EXERCISE REQUIREMENTS
Look through the records and copy each line with the string "give" in it.

TASK INPUT
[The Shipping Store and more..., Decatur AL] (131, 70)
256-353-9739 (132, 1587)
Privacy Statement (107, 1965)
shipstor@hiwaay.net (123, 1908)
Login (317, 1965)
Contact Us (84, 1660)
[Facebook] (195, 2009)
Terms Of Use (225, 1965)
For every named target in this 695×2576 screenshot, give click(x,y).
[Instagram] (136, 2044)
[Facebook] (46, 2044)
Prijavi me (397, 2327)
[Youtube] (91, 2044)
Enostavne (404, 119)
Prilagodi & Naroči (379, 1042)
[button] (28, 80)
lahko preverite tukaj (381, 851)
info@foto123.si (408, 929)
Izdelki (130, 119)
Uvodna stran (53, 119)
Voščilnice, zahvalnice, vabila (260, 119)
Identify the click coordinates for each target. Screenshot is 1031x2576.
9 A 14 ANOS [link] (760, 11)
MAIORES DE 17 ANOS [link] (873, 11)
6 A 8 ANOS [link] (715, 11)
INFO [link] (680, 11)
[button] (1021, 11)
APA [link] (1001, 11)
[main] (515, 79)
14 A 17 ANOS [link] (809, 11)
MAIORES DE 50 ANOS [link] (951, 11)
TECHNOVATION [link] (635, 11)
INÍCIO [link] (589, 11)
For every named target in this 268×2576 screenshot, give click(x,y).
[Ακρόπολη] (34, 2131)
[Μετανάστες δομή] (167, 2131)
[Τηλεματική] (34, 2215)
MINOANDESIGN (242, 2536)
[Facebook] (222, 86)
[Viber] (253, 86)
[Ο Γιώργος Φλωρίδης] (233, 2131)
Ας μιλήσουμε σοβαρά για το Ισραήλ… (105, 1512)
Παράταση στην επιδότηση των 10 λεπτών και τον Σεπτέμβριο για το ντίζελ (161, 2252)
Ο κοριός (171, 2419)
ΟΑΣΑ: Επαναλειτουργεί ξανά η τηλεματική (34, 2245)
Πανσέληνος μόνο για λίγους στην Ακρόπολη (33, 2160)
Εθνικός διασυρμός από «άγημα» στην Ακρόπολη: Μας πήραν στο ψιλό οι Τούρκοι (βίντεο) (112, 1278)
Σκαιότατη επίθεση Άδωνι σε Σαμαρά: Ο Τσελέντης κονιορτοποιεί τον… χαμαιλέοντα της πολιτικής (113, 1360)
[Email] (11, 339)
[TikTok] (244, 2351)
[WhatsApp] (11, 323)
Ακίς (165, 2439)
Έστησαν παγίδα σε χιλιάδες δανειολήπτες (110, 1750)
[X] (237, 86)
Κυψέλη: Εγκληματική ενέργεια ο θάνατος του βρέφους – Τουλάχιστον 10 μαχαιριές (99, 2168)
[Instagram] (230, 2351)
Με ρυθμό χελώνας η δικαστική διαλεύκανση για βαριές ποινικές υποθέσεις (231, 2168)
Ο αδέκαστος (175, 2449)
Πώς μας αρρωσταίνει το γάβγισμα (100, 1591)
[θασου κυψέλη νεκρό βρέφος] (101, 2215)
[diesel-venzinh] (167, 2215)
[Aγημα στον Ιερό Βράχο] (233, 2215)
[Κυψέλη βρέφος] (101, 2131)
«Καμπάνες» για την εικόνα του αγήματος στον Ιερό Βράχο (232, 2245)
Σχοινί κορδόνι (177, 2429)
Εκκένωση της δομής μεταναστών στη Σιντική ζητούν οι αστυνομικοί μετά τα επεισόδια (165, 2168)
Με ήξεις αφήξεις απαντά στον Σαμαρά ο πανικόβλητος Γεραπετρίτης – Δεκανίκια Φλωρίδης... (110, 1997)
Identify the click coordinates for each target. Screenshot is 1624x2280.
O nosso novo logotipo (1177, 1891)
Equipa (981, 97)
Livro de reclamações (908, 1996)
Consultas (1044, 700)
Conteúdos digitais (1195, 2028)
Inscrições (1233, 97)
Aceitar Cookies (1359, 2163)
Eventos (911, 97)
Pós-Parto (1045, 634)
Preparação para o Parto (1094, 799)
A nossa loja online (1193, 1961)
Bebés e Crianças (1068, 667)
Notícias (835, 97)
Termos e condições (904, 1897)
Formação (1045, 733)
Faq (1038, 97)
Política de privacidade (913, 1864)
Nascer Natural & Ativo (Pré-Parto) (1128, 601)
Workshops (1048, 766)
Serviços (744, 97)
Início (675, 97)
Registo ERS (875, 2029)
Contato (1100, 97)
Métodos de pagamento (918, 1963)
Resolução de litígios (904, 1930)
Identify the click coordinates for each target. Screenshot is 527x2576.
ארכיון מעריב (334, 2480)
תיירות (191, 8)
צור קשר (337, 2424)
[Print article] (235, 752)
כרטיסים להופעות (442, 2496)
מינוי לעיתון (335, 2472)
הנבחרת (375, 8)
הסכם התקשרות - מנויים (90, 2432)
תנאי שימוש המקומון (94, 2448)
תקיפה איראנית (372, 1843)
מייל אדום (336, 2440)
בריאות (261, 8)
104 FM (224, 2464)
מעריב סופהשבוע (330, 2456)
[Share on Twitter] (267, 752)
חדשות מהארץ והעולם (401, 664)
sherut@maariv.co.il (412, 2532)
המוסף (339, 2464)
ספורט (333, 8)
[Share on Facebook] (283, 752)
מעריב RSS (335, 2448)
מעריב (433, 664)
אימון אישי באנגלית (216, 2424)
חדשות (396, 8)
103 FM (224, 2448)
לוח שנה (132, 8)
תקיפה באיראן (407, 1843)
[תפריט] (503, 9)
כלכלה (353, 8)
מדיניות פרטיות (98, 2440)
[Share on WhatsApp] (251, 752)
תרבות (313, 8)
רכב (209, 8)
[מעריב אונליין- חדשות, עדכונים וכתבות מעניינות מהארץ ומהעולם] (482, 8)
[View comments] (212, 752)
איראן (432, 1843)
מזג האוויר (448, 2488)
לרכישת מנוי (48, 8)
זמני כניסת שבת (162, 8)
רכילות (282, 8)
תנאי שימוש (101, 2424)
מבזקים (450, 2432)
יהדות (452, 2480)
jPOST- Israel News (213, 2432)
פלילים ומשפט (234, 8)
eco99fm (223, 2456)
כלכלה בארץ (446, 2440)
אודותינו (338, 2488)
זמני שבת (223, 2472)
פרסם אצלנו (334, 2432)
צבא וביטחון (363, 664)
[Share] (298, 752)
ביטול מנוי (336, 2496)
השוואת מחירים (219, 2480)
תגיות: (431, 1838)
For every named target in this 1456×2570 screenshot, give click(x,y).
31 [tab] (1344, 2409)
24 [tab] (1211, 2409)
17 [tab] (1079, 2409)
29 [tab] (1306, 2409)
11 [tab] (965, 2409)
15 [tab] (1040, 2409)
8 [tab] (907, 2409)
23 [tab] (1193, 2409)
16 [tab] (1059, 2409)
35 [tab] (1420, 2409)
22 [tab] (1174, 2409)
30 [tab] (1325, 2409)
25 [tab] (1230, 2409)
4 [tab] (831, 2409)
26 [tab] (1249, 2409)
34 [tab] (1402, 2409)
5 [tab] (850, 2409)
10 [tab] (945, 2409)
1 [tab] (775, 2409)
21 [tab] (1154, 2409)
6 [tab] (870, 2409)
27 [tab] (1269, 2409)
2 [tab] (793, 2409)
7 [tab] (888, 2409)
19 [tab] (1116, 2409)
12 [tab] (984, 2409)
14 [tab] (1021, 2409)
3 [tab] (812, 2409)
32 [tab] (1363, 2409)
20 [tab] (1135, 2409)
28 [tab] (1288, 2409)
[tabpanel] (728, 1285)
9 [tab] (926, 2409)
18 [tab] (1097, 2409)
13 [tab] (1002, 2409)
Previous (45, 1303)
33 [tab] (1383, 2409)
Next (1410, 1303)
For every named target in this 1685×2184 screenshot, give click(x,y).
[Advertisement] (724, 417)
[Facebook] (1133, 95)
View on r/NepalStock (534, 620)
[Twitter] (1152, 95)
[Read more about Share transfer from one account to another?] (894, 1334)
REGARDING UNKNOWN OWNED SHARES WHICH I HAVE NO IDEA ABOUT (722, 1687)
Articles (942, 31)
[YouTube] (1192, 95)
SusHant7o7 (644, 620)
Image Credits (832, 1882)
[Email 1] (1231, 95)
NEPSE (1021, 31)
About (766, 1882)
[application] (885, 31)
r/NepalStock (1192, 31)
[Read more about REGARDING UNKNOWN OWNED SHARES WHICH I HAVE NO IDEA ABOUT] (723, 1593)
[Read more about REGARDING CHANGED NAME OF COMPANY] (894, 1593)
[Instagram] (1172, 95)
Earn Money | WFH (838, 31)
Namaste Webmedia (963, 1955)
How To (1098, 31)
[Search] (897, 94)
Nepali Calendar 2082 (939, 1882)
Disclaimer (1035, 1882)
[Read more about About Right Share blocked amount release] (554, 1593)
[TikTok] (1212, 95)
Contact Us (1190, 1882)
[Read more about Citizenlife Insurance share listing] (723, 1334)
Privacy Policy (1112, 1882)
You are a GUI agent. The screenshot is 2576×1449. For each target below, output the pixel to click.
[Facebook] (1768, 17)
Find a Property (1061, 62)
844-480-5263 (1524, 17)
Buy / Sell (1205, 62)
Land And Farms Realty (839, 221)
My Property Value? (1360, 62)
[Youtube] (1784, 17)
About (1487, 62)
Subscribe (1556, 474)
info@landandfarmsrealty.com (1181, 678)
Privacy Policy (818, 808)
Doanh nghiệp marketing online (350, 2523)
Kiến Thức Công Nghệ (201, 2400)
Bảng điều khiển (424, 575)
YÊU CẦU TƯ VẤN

OUTPUT BELOW
For every named target in this 695×2576 screenshot, give click(x,y).
For every named target in this 268×2576 screenshot, give click(x,y).
For every named target in this 1456×2570 screenshot, give click(x,y).
For every named target in this 1685×2184 screenshot, give click(x,y).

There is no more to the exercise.